MarkovHC stratifies and clusters cells in agreement with known identities. (A) These 2-dimensional basins and attractors (red) found by MarkovHC are consistent with the topology. (B) The hierarchy from Lv.24 to Lv.27 of basins in (A). The sizes of basins represent the number of samples and the colors indicate different basins. (C) These 1000 cells × 5000 genes data were projected into 3-dimensional space by principal component analysis. Three basins were clustered (brown, green, and blue; the purple points are critical points; the yellow arrow shows the path from basin1 to basin 3). (D) scRNA-Seq data (40) of 1018 human ES cell-derived lineage-specific progenitors were projected into 2-dimensional space by phateR. (E) Basins from Lv.5 to Lv.8 reveal known cell types and sub-basins in the neuronal progenitor cells and H1/H9 ES cells. (F) From the bottom to the top, levels of the hierarchical structure correspond to cell types, cell states, and cell lineages. (G) ARI (Adjusted Rand Index) and NMI (Normalized Mutual Information) show MarkovHC performed equal to or better than these methods in clustering.

Figure 3.

MarkovHC revealed transition paths and critical points in human preimplantation embryo development. (A) The scRNA-Seq data (63) of 1529 human preimplantation embryos cells from the E3 stage to the E7 stage were projected into 3-dimensional space by phateR. E3–E7 indicates the embryonic day. E4.late and E5.early indicate cells picked 4–6 hours later and earlier than that in the E4 stage and the E5 stage, respectively. (B) Ten basins on Lv.12 correspond to ten asynchronous development stages in human preimplantation embryos cells. (C) The cellular hierarchy from Lv.12 to Lv.20. (D) The heatmap of the top 50 DEGs and enriched GO terms per basin. (E) Four main cell types with sub-populations which are 8-cell embryo, morula cell, ICM (inner cell mass), and TE (trophectoderm) were identified according to marker genes expression. (F) The transition path (yellow arrow) from the 8-cell embryo to ICM was tracked. The yellow points indicate cells along the path and the purple points indicate the critical points from morula cells to ICM. (G) DEGs along the transition path in (F). (H, I) Important marker genes show increasing and decreasing ‘gene-flow’ trends along the path.
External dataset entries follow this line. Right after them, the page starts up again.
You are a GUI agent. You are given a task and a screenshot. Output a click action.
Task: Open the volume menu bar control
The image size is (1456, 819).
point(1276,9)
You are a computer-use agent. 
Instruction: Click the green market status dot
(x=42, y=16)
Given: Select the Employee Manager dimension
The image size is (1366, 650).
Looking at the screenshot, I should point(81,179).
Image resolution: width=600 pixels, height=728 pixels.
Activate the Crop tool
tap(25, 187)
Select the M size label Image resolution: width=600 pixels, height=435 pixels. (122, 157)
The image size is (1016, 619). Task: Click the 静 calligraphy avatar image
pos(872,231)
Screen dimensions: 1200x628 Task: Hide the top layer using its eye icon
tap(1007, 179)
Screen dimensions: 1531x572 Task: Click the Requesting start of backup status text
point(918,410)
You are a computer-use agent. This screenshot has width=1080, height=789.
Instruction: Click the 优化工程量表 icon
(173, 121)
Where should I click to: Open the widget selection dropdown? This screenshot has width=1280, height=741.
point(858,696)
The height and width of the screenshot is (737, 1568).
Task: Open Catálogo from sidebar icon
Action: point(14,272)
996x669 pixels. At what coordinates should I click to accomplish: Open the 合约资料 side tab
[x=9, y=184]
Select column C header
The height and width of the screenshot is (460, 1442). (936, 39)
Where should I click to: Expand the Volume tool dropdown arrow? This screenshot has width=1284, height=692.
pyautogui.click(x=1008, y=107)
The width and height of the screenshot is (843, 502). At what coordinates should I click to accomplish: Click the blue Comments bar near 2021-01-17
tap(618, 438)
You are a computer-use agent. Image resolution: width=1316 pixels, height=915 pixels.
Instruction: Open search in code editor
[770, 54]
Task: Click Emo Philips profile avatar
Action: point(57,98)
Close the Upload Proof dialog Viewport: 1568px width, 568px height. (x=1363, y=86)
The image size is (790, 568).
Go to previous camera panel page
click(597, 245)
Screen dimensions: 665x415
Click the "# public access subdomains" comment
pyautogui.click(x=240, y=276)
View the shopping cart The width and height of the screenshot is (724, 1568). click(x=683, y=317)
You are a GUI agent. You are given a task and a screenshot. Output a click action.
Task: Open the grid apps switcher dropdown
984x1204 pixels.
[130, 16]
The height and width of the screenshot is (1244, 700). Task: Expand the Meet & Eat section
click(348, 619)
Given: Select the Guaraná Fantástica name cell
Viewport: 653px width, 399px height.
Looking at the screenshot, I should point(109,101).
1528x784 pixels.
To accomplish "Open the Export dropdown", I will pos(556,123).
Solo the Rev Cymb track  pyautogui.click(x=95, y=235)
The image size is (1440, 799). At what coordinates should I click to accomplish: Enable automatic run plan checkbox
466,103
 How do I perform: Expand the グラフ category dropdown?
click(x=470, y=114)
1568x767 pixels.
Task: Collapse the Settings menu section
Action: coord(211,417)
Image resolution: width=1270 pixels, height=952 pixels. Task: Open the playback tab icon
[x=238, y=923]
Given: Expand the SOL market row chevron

Gene expression varies dramatically around critical points (purple points). (J) The inferred development hierarchy is consistent with the ground truth of the development hierarchy (in the lower right corner).

Figure 4.

MarkovHC detected critical points from MSCs to gastric cancer cells. (A) 831 mesenchymal stem cells (MSCs) and 695 MSC-origin early gastric cancer cells (EGCs) (67) were projected into 2-dimensional space by UMAP. (B) MarkovHC found two basins on Lv.21. (C) Five basins were clustered and two transition paths from MSCs to EGCs were inferred by MarkovHC. Purple points indicate critical points on the transition paths. (D) The inferred transitions among basins in (C). (E) The heatmap and enriched GO terms of the top 50 DEGs per basin in (C). (F, G) DEGs along Path1 and Path2 in (C). (H-I) OLFM4 and CEACAM6 showed opposite ‘gene-flow’ trends along Path1 (H). SOX4 and NEAT1 showed opposite ‘gene-flow’ trends along Path2 (I). The expression values of these genes dramatically changed around the critical points.